Jennifer Cares

The National Sleep Foundation reports that more than half of all adults in the United States experience sleep problems more than once a week. In fact, about 40-million people have diagnosed sleep disorders, and–get this–fewer than 3-percent of those people are being treated for it.

Sleep is a big deal.  We know that sleep is essential to our health and well-being.  It helps our brains recharge and recover from stress, and it repairs the cellular damage our bodies experience every single day. 

Most experts agree that somewhere between seven and nine hours of sleep is what we should be shooting for each night.  When we get less than six hours of sleep, we start to notice serious side effects related to our mood, our ability to function, and our body’s ability to fight off disease.

As caregivers, we manage and administer medications.  We are responsible for our own health and safety as well as the health and safety of those we care for.  That’s very important work! Common sense tells us we can’t possibly function well enough to take care of all of those things if we don’t slow down, and let ourselves rest.

One doctor I interviewed for my book Take Care Tips, also stressed that even if you’re feeling functional and fine, our bodies are simply not able to function the way they should if we don’t give them enough recovery time between demanding days. 

When people are sleep-deprived, their performance levels decreases,” the doctor told me.  “But there’s a disconnect between how you think your’e doing and how you’re actually doing.” 

“It’s sneaky,”  he added.  “Like carbon monoxide poisoning.”

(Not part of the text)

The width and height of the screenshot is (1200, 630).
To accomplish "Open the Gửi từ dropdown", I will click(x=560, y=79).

Yikes! That’s why I’m using this week’s Take Care Ten Minute Tip post to focus on sleep:

Get with the Program

If you’re a parent, you probably know how important it is for children to have a consistent routine when it comes to bedtime.  Even ten minutes of quiet time and deep breathing, brushing your hair, massaging your hands and feet, or some light, careful stretching is enough to make you feel comforted and relaxed. 

Turn down the lights—anything to slow the mind, and let the day go.  Whatever your special routine, it will become a signal to your body that it’s time to change modes.

How have you been sleeping lately?  Do you have a special bedtime ritual that seems to help you to slow down?